Divers modèles qui ont contribué à offrir ses lettres de noblesse à la marque et à la hisser vers le haut, et ainsi être à la hauteur d’un tel événement. « Beaucoup de stars roulent en Renault et veulent rouler en Renault.  Même nos modèles électriques comme Zoe sont particulièrement prisés par certaines vedettes du grand écran vivant à Paris. Et pour nous, c’est un honneur de voir de telles personnalités comme Sharon Stone, Uma Thurman, Nicole Kidman ou encore Jessica Chastain descendre de nos voitures durant cette quinzaine », poursuit le directeur. Renault n’a pas vraiment besoin – doux euphémisme – de déployer des trésors de communication pour accroître sa notoriété durant cette « opération cannoise ».  « Bien avant 1983, date je le rappelle de la naissance de ce partenariat officiel entre Cannes et Renault, Jean-Paul Belmondo ou Brigitte Bardot avaient déjà recours à nos véhicules », évoque Claude Hugot.

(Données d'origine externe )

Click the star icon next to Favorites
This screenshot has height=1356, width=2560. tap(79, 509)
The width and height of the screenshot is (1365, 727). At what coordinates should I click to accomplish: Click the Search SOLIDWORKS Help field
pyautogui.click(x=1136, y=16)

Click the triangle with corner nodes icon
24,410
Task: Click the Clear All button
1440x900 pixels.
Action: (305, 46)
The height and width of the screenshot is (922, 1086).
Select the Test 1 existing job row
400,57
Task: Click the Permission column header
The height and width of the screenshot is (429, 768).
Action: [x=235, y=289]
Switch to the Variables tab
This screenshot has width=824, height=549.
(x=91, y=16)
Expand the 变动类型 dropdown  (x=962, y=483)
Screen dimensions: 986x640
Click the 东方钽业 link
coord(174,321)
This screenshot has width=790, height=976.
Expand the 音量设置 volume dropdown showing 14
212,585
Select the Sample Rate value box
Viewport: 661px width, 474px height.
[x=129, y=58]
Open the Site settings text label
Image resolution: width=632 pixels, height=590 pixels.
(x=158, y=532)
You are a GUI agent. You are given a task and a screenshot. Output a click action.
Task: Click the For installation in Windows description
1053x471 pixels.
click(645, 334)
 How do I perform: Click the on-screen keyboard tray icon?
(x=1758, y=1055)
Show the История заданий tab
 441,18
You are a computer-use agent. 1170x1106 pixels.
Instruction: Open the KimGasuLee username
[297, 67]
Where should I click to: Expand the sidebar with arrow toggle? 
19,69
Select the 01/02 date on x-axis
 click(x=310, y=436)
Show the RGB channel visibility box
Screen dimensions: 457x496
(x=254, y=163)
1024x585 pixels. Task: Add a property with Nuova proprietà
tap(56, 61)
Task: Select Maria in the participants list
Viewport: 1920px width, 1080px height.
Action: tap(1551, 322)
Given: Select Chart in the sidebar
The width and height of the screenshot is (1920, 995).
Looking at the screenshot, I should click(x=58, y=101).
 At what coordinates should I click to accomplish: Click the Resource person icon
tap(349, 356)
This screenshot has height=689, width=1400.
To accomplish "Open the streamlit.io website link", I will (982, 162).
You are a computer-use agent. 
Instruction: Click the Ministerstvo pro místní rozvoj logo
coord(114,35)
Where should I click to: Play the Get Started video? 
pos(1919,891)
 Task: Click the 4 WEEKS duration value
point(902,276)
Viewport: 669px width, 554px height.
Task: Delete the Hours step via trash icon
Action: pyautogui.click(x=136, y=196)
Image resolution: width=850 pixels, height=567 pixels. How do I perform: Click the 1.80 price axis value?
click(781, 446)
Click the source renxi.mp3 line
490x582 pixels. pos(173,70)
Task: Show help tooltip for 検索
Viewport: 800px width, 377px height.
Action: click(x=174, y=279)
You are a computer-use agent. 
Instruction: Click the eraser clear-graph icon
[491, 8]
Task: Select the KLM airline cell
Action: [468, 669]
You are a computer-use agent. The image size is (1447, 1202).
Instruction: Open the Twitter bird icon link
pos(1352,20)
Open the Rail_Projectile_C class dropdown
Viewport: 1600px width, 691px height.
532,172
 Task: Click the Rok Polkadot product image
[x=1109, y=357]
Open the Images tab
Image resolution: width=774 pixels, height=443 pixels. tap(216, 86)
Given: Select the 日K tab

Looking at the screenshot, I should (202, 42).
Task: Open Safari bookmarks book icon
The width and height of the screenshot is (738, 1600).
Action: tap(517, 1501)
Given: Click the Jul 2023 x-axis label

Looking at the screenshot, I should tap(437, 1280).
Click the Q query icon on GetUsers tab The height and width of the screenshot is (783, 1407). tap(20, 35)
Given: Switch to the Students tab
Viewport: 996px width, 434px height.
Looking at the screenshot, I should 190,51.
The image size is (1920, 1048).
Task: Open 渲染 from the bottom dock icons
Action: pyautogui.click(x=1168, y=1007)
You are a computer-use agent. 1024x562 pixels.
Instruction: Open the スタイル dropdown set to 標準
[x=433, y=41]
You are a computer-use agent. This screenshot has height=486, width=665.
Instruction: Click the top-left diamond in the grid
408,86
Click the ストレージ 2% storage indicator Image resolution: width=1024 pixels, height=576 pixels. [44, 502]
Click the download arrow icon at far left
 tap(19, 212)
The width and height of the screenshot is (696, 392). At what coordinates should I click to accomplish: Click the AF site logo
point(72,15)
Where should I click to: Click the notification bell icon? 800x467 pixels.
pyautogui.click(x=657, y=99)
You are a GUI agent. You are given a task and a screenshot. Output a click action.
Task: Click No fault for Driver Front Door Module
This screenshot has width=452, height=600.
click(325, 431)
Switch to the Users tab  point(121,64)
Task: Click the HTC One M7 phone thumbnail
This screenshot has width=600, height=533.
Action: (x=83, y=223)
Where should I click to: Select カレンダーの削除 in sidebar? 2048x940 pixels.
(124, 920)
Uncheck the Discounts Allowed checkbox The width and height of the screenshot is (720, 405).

Car si cette quinzaine s’avère être du pain béni du point de vue communication, elle l’est également sur le volet financier. « Le ticket d’entrée des partenaires se situent peu ou prou à 100 000 euros. Pour Renault, le budget alloué au Festival est d’environ 300 000 euros », précise Claude Hugot. Une somme conséquente, certes, mais qui comprend le déploiement de 300 véhicules officiellement mis à disposition de la fine fleur locale.  Mais ce n’est rien à côté des retombées économiques durant cette quinzaine qui s’élèvent à 60 millions d’euros (!), soit un retour sur investissement, vous l’aurez compris, particulièrement important. « C’est une opération quasi blanche pour nous. Le Festival de Cannes est le plus bel événement médiatique pour notre marque », sourit le responsable des relations publiques.  Quant aux 300 véhicules qui arpentent  les routes de la ville durant cette quinzaine (ce qui représente près de 20 000 déplacements), ils sont préparés deux semaines à l’avance, « stickés » avec la palme d’or en provenance directe des usines Renault. Ils sont ensuite revendus dans le réseau avec moins de 1 000 kilomètres au compteur.

Une flotte de véhicules multipliée par 10 en 35 ans et une présence, outre à Cannes, dans d’autres festivals hautement prestigieux comme celui du film romantique de Cabourg, à Deauville pour le Festival du film américain, et même au Golden Globes.  « Nous sommes également partenaire des Fashion Weeks », détaille Claude Hugot.  Des événements prestigieux qui accompagnent la montée en gamme de la marque au losange qui devrait continuer à profiter des paillettes quelques années encore. « Nous avons reconduit notre partenariat », affirme le responsable. Et continuer ainsi de transporter une pluie d’étoiles au pied du tapis rouge.